[Records for this exercise Boundary: Start]

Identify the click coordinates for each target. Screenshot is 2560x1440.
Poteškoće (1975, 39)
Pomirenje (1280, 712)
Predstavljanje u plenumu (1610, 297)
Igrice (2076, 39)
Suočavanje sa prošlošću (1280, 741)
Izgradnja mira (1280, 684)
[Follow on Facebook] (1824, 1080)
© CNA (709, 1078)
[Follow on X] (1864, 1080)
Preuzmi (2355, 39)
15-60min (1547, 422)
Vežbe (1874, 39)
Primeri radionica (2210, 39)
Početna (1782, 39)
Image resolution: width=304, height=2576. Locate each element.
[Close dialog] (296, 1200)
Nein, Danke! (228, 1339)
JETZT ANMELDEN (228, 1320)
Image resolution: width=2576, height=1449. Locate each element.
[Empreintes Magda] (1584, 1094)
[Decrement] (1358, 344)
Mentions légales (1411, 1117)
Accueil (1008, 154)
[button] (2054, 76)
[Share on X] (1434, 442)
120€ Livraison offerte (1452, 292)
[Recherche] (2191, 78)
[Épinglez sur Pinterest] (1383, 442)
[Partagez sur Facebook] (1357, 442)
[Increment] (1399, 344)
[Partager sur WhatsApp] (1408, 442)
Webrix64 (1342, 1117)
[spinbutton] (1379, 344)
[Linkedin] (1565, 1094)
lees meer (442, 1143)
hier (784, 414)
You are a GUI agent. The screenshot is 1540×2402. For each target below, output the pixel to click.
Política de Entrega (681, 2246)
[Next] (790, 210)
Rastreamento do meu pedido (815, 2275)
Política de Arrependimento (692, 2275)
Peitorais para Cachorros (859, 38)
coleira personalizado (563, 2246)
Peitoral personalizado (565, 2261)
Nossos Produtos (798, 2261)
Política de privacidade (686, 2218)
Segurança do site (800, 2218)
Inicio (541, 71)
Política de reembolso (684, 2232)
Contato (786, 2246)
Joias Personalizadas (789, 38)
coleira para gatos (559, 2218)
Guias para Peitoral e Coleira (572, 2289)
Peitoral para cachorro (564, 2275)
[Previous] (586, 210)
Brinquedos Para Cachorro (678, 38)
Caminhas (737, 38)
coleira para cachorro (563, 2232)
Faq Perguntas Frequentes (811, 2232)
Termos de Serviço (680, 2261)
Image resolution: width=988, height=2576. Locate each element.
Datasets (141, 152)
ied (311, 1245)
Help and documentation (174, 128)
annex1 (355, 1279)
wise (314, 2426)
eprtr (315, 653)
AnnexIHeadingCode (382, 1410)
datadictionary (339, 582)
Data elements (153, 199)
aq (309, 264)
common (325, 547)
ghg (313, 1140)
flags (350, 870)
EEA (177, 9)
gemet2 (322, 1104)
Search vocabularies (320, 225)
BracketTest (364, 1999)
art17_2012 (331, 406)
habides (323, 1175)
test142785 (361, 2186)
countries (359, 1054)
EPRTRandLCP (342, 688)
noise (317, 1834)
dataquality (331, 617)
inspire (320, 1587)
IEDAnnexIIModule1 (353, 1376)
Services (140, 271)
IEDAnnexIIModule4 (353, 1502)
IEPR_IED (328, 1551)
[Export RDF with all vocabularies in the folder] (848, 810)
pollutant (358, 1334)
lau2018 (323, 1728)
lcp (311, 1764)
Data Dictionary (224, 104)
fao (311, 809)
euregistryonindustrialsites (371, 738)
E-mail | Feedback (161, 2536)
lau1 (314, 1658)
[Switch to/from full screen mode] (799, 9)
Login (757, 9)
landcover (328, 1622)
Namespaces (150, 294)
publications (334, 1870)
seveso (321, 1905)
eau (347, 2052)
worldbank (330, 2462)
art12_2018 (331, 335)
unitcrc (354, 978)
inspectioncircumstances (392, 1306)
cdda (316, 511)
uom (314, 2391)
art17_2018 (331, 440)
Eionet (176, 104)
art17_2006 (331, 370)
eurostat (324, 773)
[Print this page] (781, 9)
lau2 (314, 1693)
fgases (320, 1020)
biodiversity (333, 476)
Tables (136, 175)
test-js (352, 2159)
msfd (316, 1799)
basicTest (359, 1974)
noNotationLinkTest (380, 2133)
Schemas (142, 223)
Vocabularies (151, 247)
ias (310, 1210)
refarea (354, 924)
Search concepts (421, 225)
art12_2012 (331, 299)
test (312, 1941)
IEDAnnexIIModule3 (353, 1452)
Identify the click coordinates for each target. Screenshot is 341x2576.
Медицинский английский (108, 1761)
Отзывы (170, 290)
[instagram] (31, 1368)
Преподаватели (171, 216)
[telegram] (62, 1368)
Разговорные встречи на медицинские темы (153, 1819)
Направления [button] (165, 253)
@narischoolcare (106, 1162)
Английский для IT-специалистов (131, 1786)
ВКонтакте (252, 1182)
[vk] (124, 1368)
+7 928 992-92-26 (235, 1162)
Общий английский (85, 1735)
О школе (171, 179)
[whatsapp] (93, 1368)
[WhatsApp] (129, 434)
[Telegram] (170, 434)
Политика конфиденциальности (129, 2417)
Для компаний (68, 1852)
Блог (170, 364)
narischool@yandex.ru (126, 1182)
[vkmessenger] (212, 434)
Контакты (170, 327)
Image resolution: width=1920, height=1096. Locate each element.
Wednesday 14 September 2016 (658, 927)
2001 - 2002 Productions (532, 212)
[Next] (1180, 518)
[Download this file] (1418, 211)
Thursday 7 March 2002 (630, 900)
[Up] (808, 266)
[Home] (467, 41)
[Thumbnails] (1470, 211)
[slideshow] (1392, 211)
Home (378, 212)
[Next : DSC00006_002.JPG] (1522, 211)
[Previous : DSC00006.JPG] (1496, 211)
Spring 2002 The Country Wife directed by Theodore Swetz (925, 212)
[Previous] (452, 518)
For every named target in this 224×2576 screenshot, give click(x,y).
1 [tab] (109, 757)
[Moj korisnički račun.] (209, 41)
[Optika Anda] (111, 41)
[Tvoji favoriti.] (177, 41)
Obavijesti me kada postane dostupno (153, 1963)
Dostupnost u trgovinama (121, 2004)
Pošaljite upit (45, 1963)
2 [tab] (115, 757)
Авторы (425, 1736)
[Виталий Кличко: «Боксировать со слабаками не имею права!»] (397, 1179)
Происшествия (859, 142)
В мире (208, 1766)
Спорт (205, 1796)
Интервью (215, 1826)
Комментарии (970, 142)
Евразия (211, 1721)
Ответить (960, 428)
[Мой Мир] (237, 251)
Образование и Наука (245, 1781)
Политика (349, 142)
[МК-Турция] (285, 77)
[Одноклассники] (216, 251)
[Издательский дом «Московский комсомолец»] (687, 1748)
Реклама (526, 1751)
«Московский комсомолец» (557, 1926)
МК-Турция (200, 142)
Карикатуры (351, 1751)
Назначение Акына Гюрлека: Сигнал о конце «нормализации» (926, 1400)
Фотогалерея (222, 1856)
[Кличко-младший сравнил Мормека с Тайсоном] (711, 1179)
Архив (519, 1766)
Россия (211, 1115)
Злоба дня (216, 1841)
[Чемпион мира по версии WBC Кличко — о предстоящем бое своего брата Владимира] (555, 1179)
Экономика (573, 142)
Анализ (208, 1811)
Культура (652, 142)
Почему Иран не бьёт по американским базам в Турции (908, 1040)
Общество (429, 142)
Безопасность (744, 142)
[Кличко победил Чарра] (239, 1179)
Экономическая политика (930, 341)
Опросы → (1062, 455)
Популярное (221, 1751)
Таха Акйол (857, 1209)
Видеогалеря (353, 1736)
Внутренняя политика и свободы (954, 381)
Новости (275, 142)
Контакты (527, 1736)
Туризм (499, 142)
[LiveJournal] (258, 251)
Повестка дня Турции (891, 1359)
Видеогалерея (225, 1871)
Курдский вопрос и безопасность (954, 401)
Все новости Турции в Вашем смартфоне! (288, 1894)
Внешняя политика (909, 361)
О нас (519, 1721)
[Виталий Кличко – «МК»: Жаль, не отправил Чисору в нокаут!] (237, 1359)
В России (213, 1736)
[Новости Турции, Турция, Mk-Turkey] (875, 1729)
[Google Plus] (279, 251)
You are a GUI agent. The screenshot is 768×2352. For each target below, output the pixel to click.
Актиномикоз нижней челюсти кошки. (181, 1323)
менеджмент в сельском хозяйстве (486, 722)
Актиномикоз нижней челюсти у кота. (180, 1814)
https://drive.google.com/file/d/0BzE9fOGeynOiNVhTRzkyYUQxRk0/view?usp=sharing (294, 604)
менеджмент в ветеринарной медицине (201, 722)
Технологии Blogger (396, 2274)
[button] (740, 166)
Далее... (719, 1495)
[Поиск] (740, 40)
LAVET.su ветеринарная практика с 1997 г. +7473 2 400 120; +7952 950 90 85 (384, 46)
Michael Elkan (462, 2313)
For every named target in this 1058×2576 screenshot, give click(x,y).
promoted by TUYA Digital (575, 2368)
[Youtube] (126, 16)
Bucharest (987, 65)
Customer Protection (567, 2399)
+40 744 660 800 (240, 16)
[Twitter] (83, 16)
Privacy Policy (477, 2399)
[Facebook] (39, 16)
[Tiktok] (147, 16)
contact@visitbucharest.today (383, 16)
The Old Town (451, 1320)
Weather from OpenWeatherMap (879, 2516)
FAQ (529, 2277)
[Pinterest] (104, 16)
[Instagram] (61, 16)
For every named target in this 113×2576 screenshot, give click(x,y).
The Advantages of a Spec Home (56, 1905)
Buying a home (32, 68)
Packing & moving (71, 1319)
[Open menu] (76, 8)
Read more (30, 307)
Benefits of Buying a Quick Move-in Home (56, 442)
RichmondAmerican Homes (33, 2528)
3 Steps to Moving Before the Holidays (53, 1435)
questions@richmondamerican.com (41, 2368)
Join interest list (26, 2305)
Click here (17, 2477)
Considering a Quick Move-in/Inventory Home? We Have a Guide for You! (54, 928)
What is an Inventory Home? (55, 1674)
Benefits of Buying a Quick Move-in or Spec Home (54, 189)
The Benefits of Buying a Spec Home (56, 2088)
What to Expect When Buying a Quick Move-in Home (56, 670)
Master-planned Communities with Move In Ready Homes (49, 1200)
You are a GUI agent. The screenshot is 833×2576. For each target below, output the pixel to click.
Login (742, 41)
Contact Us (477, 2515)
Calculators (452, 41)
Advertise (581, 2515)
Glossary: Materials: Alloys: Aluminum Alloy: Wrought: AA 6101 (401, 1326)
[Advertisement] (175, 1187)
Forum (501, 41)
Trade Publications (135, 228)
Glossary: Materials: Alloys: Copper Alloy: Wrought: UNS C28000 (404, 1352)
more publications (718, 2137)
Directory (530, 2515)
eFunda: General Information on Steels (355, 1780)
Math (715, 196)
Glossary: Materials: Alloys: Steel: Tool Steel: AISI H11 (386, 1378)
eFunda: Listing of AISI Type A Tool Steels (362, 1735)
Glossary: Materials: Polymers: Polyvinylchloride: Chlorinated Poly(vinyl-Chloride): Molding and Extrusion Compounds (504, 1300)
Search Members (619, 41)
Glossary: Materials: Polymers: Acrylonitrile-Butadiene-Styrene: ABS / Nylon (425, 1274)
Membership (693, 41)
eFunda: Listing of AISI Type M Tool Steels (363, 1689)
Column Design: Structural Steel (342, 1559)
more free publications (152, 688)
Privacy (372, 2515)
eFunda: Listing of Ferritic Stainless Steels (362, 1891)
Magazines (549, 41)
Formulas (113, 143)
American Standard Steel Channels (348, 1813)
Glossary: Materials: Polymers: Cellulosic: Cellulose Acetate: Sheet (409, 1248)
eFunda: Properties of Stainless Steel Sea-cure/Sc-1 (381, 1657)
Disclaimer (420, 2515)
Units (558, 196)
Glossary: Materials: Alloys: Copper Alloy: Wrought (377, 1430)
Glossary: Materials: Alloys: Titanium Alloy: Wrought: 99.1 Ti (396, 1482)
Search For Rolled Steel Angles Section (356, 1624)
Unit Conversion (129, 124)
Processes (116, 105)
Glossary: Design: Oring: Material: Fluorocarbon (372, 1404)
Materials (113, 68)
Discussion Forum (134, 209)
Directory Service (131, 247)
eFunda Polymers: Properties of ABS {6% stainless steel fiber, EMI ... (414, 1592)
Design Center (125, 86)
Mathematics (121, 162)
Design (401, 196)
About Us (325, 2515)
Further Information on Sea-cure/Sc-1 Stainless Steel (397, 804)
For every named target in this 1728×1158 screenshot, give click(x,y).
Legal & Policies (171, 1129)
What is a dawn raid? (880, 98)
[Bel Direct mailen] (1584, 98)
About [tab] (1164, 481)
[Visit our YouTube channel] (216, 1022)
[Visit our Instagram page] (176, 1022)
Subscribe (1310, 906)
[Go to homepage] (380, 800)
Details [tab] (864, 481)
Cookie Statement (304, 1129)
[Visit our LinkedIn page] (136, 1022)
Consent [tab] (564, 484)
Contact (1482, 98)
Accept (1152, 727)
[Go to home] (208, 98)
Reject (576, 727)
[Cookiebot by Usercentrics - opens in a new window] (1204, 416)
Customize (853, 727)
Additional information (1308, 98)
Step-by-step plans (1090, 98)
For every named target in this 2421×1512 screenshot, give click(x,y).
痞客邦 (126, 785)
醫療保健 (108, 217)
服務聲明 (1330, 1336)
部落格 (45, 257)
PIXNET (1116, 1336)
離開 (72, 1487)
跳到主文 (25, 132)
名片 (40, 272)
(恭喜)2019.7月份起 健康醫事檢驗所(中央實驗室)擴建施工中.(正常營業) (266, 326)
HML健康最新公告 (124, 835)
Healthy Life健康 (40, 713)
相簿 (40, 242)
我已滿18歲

[Records for this exercise Boundary: End]

__Your objective__: Above are the entries. Output exactly the lines beginning with the line that has "Почему Иран не" and ending with the line that has "[Поиск] (740, 40)".

__Output below__:
Почему Иран не бьёт по американским базам в Турции (908, 1040)
Общество (429, 142)
Безопасность (744, 142)
[Кличко победил Чарра] (239, 1179)
Экономическая политика (930, 341)
Опросы → (1062, 455)
Популярное (221, 1751)
Таха Акйол (857, 1209)
Видеогалеря (353, 1736)
Внутренняя политика и свободы (954, 381)
Новости (275, 142)
Контакты (527, 1736)
Туризм (499, 142)
[LiveJournal] (258, 251)
Повестка дня Турции (891, 1359)
Видеогалерея (225, 1871)
Курдский вопрос и безопасность (954, 401)
Все новости Турции в Вашем смартфоне! (288, 1894)
Внешняя политика (909, 361)
О нас (519, 1721)
[Виталий Кличко – «МК»: Жаль, не отправил Чисору в нокаут!] (237, 1359)
В России (213, 1736)
[Новости Турции, Турция, Mk-Turkey] (875, 1729)
[Google Plus] (279, 251)
You are a GUI agent. The screenshot is 768×2352. For each target below, output the pixel to click.
Актиномикоз нижней челюсти кошки. (181, 1323)
менеджмент в сельском хозяйстве (486, 722)
Актиномикоз нижней челюсти у кота. (180, 1814)
https://drive.google.com/file/d/0BzE9fOGeynOiNVhTRzkyYUQxRk0/view?usp=sharing (294, 604)
менеджмент в ветеринарной медицине (201, 722)
Технологии Blogger (396, 2274)
[button] (740, 166)
Далее... (719, 1495)
[Поиск] (740, 40)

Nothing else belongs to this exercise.